GPU Paralellism in HPC
--------------------------

.. admonition:: Overview
   :class: Overview

    * **Tutorial:** 30 min

    #. Learn how target GPUs using Numba.
    #. Understand the difference between kernel functions and device functions.


We will use the GPU programming in Numba to accelerate our code.


Kernel Function
^^^^^^^^^^^^^^^^^^^^^^^^^^^^^^^^

A kernel function is a GPU function called from CPU code that cannot return values directly.
It also define how GPU threads hierarchy (threads, blocks and grids) is used. 

..  code-block:: python
    :emphasize-lines: 1
    :linenos:

    @cuda.jit
    def polar_to_cartesian(rho, theta):
        x = rho * math.cos(theta)
        y = rho * math.sin(theta)

Device Functions
^^^^^^^^^^^^^^^^^^^^^^^^^^^^^^^^

Device functions are used to perform computations on the GPU, and they can be invoked from within 
other device functions or kernels. Unlike a kernel function, a device function can return a value
like normal functions.


..  code-block:: python
    :emphasize-lines: 1
    :linenos:

    @cuda.jit(device=True) 
    def polar_to_cartesian(rho, theta):
        x = rho * math.cos(theta)
        y = rho * math.sin(theta)
        return x, y

`@vectorize` can also target GPU.

..  code-block:: python
    :emphasize-lines: 1
    :linenos:

    @cuda.jit(device=True)
    def polar_to_cartesian(rho, theta):
        x = rho * math.cos(theta)
        y = rho * math.sin(theta)
        return x, y  

    @vectorize(['float32(float32, float32, float32, float32)'], target='cuda')
    def polar_distance(rho1, theta1, rho2, theta2):
        x1, y1 = polar_to_cartesian(rho1, theta1)
        x2, y2 = polar_to_cartesian(rho2, theta2)

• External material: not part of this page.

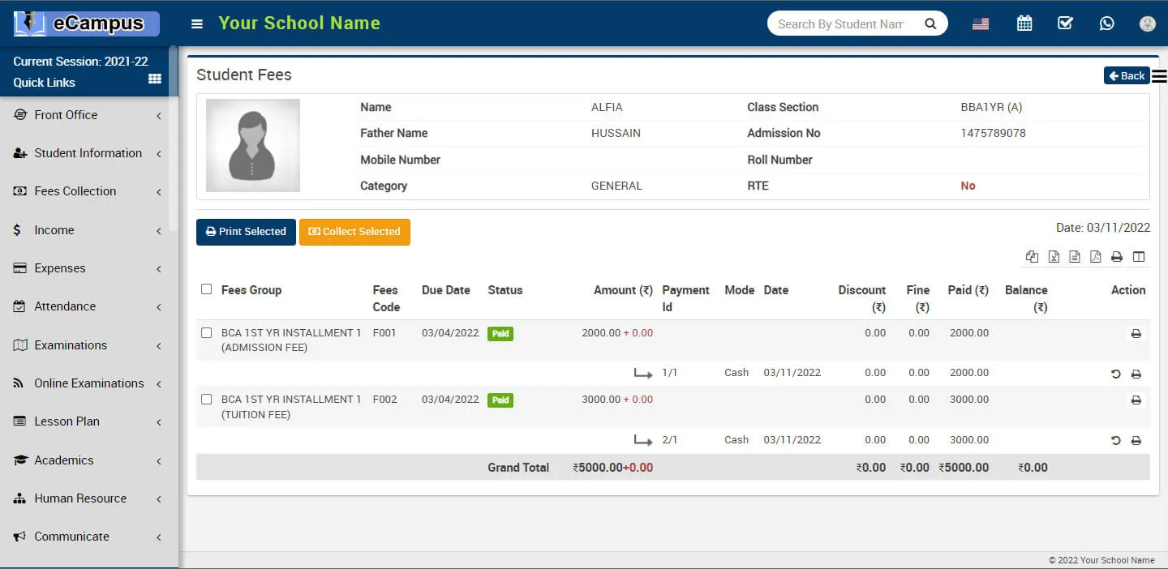The width and height of the screenshot is (1168, 569).
Task: Expand Student Information in the sidebar
Action: point(88,153)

        return ((x1 - x2)**2 + (y1 - y2)**2)**0.5


Thread Indexing
^^^^^^^^^^^^^^^^^^^^^^^^^^^^^^^^

When launching a kernel, you should also specify the thread arrangements.

..  code-block:: python
    :linenos:

    @cuda.jit
    def increment_a_2D_array(an_array):
        x, y = cuda.grid(2)
        if x < an_array.shape[0] and y < an_array.shape[1]:
           an_array[x, y] += 1

    threadsperblock = (16, 16)
    blockspergrid_x = math.ceil(an_array.shape[0] / threadsperblock[0])
    blockspergrid_y = math.ceil(an_array.shape[1] / threadsperblock[1])
    blockspergrid = (blockspergrid_x, blockspergrid_y)
    increment_a_2D_array[blockspergrid, threadsperblock](an_array)

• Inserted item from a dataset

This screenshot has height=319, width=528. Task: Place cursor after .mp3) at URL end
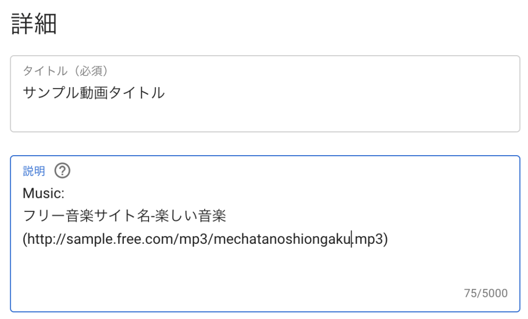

You can learn more about thread indexing in the tutorial 
`Introduction to Parallel Programming Using Python <https://intro-to-parallel-programming.readthedocs.io/en/latest>`_ .
    

.. admonition:: Key Points
   :class: hint

    #. `@vectorize` can target GPUs.
    #. Device functions can only be invoked from another device functions or kernel functions.